これは、以下の条件に合う開発プロジェクト 6300 件の
「開発期間と開発工数」の統計結果を表したグラフです。
- プログラム種別:ビジネス向け
- プログラム規模:30KLOC
- プロセス生産性:15.5
プロセス生産性とは、書籍内では「機能量=定数×工数×時間」の定数と定義されていました。
そのプロジェクト(≒開発チーム)の生産性、と考えておけばよいと思います。
ちなみに、この 3 つの要素は、プロジェクト計画を立てる上で非常に重要な前提です。

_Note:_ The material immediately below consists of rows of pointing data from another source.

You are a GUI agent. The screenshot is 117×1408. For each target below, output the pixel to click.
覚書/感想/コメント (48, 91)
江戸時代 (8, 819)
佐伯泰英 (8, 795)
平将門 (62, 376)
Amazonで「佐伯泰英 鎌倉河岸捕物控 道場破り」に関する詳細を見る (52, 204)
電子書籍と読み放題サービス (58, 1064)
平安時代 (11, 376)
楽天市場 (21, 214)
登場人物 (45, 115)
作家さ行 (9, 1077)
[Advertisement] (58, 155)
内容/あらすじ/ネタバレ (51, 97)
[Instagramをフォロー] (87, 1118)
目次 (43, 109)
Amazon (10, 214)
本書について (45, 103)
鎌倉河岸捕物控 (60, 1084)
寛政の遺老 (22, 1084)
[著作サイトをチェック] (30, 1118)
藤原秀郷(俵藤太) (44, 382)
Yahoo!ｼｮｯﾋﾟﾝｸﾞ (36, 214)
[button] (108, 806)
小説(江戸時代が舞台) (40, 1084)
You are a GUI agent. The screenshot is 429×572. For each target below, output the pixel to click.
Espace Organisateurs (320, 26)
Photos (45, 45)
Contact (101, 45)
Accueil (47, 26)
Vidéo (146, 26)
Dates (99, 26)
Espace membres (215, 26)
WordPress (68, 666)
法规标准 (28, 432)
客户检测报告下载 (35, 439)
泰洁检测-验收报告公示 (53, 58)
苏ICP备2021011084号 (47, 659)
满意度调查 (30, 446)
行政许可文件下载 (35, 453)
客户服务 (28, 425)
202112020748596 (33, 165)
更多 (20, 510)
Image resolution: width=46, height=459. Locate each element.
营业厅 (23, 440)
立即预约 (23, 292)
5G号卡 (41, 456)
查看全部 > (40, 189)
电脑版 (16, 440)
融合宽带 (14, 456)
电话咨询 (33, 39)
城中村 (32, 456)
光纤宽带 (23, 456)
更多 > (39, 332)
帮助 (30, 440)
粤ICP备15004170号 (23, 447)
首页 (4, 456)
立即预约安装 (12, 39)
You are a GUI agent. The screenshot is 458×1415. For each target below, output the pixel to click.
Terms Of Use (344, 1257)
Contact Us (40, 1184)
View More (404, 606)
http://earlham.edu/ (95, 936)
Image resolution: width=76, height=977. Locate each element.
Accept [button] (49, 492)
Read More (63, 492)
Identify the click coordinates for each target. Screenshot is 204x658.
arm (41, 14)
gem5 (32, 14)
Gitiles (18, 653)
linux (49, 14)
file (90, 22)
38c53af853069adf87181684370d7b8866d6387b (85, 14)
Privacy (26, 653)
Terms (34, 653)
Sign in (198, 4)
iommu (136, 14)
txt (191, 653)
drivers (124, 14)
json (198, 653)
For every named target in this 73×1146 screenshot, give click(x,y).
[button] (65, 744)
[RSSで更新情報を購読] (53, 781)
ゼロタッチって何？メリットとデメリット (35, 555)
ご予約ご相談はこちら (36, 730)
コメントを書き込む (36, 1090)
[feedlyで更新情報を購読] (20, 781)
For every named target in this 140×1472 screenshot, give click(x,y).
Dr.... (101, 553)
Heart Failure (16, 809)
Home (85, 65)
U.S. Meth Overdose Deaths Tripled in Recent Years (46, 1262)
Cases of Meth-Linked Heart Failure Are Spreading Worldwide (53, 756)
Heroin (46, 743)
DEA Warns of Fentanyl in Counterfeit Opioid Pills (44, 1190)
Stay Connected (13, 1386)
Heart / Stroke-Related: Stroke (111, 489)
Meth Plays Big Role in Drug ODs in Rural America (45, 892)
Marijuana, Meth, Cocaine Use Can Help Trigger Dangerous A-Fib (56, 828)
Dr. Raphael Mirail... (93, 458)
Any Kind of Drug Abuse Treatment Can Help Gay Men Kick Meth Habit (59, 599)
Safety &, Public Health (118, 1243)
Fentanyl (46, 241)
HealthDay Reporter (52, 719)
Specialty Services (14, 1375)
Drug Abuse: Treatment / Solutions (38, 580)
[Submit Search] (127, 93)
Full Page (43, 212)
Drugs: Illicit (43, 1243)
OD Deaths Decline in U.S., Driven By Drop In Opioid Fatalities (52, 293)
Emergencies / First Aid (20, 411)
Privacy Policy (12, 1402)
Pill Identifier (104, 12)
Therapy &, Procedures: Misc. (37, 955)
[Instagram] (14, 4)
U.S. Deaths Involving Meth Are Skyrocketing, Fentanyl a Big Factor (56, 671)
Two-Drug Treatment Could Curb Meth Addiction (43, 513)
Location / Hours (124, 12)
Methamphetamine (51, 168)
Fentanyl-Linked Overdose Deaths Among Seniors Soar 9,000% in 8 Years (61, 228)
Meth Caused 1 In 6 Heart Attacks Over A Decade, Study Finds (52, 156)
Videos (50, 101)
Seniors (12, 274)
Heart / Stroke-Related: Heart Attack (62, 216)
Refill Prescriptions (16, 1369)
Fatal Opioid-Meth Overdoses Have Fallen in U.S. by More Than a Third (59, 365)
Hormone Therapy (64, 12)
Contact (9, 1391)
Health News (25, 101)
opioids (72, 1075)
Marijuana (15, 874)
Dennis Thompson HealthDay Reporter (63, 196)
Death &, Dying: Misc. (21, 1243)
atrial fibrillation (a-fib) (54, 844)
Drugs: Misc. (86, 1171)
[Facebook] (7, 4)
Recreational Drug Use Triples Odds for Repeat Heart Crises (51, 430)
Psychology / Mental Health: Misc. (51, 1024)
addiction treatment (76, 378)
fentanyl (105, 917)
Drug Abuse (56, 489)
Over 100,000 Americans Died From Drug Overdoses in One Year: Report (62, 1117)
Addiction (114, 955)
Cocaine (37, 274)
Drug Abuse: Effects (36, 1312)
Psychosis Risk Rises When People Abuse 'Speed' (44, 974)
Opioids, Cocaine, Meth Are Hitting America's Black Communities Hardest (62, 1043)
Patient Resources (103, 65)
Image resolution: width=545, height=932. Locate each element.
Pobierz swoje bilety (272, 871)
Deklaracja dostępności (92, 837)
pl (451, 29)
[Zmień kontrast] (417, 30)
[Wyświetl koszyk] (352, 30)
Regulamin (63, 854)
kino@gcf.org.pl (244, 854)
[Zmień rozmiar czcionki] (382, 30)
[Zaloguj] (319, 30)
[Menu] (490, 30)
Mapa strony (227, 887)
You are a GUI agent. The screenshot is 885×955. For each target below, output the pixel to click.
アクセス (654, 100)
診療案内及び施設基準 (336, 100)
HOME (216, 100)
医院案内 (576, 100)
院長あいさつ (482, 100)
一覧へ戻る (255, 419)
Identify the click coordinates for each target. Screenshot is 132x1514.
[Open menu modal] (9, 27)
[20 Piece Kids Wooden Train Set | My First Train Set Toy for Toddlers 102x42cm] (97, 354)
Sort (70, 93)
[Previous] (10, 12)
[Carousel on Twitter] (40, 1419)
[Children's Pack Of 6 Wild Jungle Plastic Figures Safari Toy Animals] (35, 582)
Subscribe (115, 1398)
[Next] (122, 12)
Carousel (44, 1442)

逆に言えば、3 つのうち、ひとつでも変わってしまった場合、
過去の見積もりデータは使用できなくなる、ということになります。
妥当な開発期間より 25% 以上は短くできない
調査の結果、いくら開発工数を増加(人員追加 or 残業)しても、
スケジュールを短くするのには限界があるということが分かりました。
この領域は
不可能領域と呼ばれています。
(不可能ゾーンと呼ばれる場合もあります。)
妥当な領域より、
開発期間を
25% 以上短くできたプロジェクトは存在しなかったそうです。
スティーブ・マコネル氏の見解

著書『
ソフトウェア見積り ~人月の暗黙知を解き明かす~
』の中で、
いくつかの見積もり手法のデータを用いて、
開発期間と開発工数の関係をグラフ化しています。
その結果、やはり不可能領域は存在し、
「スケジュールの見込み値を 25% 以上短くしてはならない」と警告しています。
本当はまったく短くならない?
以前、職場でこの話をしたところ、
開発者から「25% も縮まるの!?」と逆に驚かれました。
それも、そうだと思います。
なぜなら私の経験上、
ほとんどの開発では、プロジェクト開始時点で、
すでにリリース日が不可能領域に置かれている
からです。
現実の開発プロジェクトの多くは、すでに開発期間を
それ以上縮められない状態にあるわけです。
そして「間に合わない!」と分かったとき、取りうる選択肢は、
以下の 3 つくらいしかないのです。
- 機能を削る
- 品質を削る
- スケジュールを延ばす
なので、
前回の記事で私は、すぐさま (1) を提案したわけです。
(2) はやってはいけませんし、(3) の選択肢も取れなかったためです。
グラフから分かるもうひとつのこと
グラフからは、もうひとつ大事なことが分かります。
それは、
開発期間を 20% 延ばすと開発工数が半分になるということです。
逆に言うと、倍働いてもスケジュールは高々 20% しか縮まりません。
開発期間と欠陥数
そして、ローレンス・パトナムとウエア・マイヤーズの 2 名は、
著書の中で、もうひとつ面白いデータを紹介しています。
このグラフを見ると、
開発期間を 20% 延ばすと欠陥数は半分に減る
ということが分かります。
人間は一定確率でミスをするので、人員増加や残業は
欠陥数増加のリスクを伴います。
マネージャは、これをしっかり覚えておかなくてはいけません。
そして、すでにプロジェクトが不可能領域にいる場合は、
スケジュールは縮まらず、単に品質を落とすだけになります。
今日のまとめ
- 開発期間には不可能領域がある。
それは、妥当な開発期間より、およそ 25% 以上短い領域のことである。
- 開発期間を 20% 延ばすと、開発工数は半減する。
- 開発期間を 20% 延ばすと、欠陥数は半減する。
スケジュールを縮める方法としては、
もうひとつ
「生産性向上のための投資を行う」があります。(
参考記事)
開発規模が大きく、リリース日までにまだ余裕がある場合は、
効果が高いので是非行ってください。
逆に、投資もせずに、開発者の残業を見過ごしているマネージャは、
開発者の健康とモチベーションと作業品質を低下させるだけなのです。